**Fragmento mostrado:**
|---|

No era la injusticia, ni la falta de oportunidades, no era el lucro, ni la gratuidad lo que los movilizaba. Era la necesidad de conexión, la urgencia de comunidad. Se trataba, sobre todo, de combatir el individualismo y encontrar algo que diera sentido colectivo. La paradoja es que ese algo siempre fue lo propio: la educación escolar cuando fueron secundarios, la universitaria cuando accedieron a la universidad, el Crédito con Aval del Estado, cuando empezaron a pagarlo, las dietas parlamentarias, para expiar la culpa de percibirlas.
El FA es la cristalización política de esa generación, pero quiso ser más que eso. Cuando llegaron al congreso, se dispersaron; unos estuvieron en el oficialismo, otros ensayaron una colaboración crítica y hubo quienes se declararon opositores al gobierno que levantó sus banderas. Es en el naufragio de la Nueva Mayoría que emerge el Frente Amplio, antes que el Partido Comunista encuentre sus caminos de salida. El primer FA adosa al Partido Liberal desde su cercanía generacional y, en lo político, a históricos aliados del PC en la izquierda extraparlamentaria. Todo vale si te inspira la redención.

|---|

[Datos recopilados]
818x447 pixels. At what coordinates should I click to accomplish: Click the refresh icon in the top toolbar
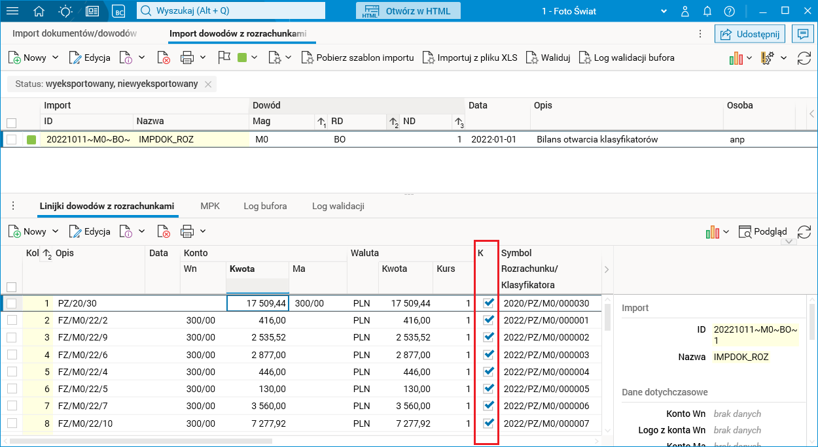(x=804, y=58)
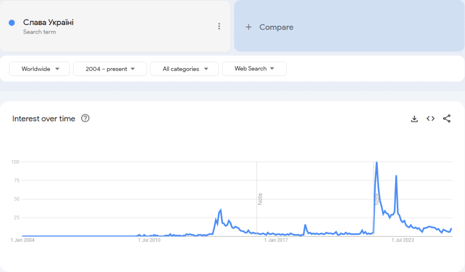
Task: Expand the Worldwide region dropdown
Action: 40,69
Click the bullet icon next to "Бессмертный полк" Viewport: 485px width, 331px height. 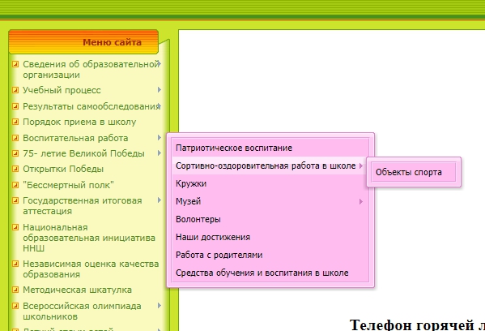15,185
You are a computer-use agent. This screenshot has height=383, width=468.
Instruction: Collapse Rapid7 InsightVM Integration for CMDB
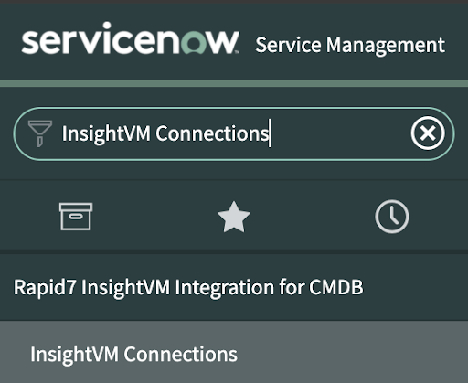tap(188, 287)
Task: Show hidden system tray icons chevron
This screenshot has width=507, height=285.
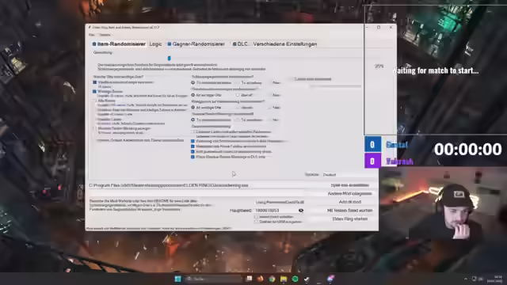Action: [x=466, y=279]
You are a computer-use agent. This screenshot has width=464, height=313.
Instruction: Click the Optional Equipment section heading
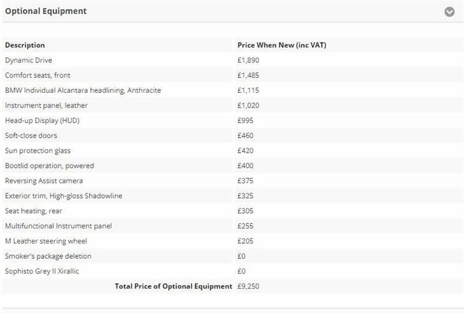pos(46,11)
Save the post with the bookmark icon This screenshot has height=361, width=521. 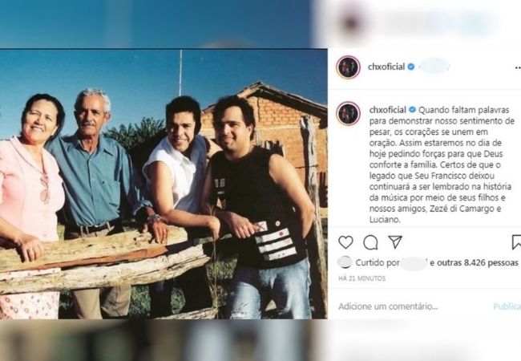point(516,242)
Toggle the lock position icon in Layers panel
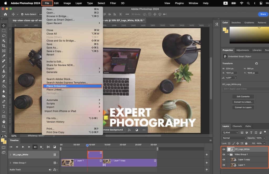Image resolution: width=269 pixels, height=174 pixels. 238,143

|---|

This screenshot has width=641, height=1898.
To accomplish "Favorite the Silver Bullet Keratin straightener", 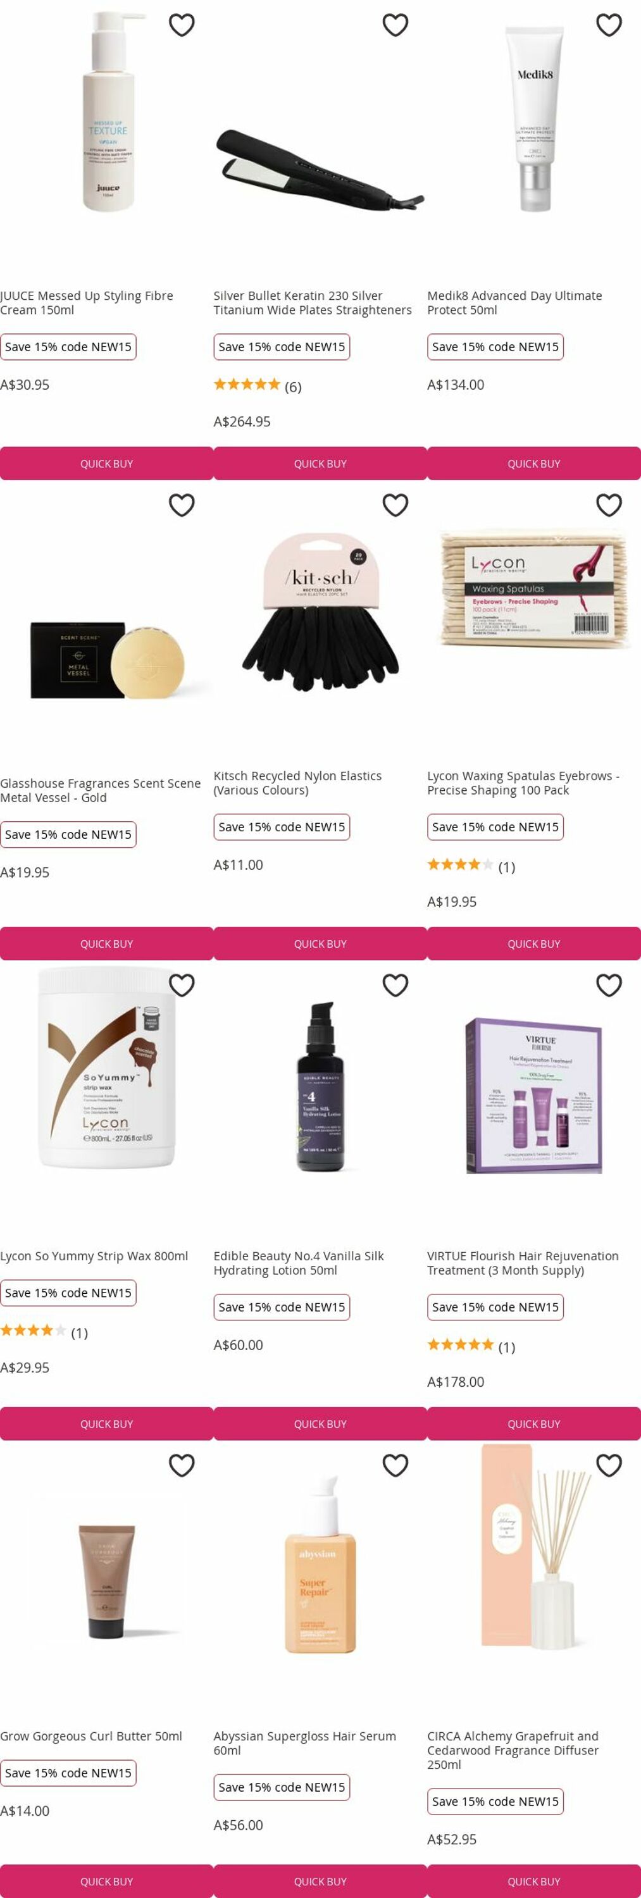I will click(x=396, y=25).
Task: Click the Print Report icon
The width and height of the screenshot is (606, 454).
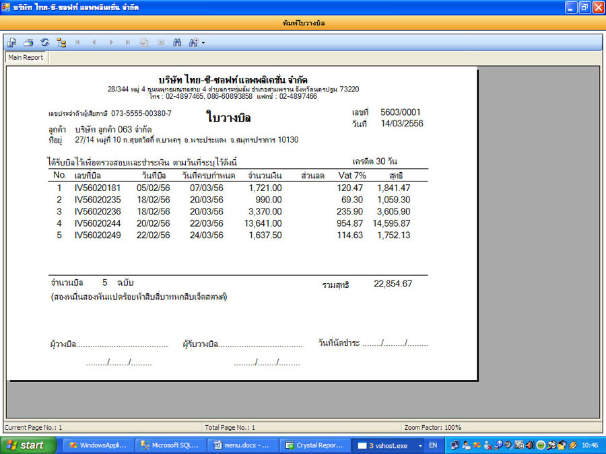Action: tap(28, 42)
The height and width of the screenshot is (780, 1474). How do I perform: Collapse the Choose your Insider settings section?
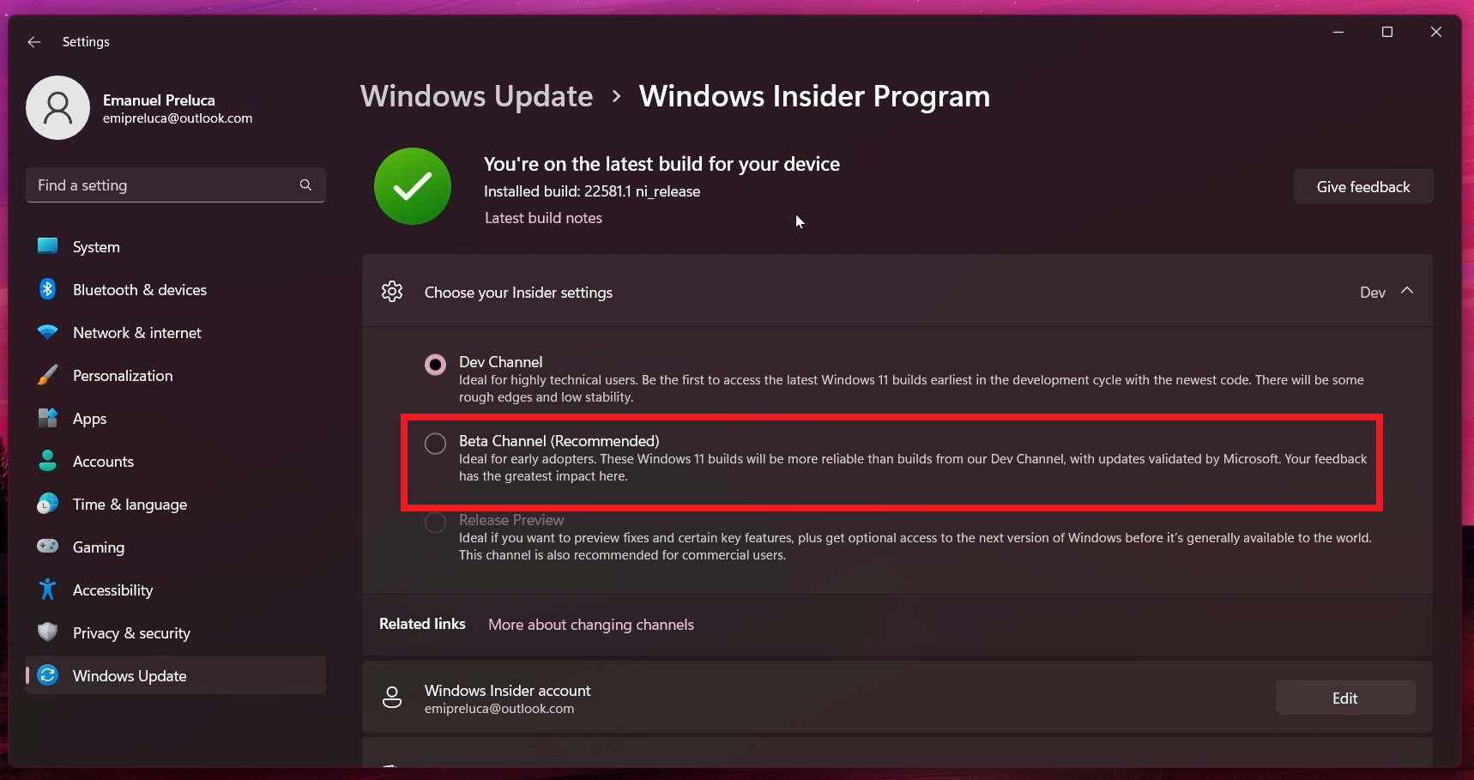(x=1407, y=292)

|---|

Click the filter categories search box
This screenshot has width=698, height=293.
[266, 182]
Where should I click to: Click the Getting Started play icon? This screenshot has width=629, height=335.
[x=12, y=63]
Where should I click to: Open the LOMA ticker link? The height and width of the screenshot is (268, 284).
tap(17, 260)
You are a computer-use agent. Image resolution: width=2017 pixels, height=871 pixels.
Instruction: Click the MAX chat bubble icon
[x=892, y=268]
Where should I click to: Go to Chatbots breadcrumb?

|---|

**Tus instrucciones:**
Por favor, reproduce tal cual el fragmento sobre el Frente Amplio entre "El FA es la" y "inspira la redención.", ambos incluidos. Este material no tiene relación alguna con el fragmento.

**La respuesta:**
El FA es la cristalización política de esa generación, pero quiso ser más que eso. Cuando llegaron al congreso, se dispersaron; unos estuvieron en el oficialismo, otros ensayaron una colaboración crítica y hubo quienes se declararon opositores al gobierno que levantó sus banderas. Es en el naufragio de la Nueva Mayoría que emerge el Frente Amplio, antes que el Partido Comunista encuentre sus caminos de salida. El primer FA adosa al Partido Liberal desde su cercanía generacional y, en lo político, a históricos aliados del PC en la izquierda extraparlamentaria. Todo vale si te inspira la redención.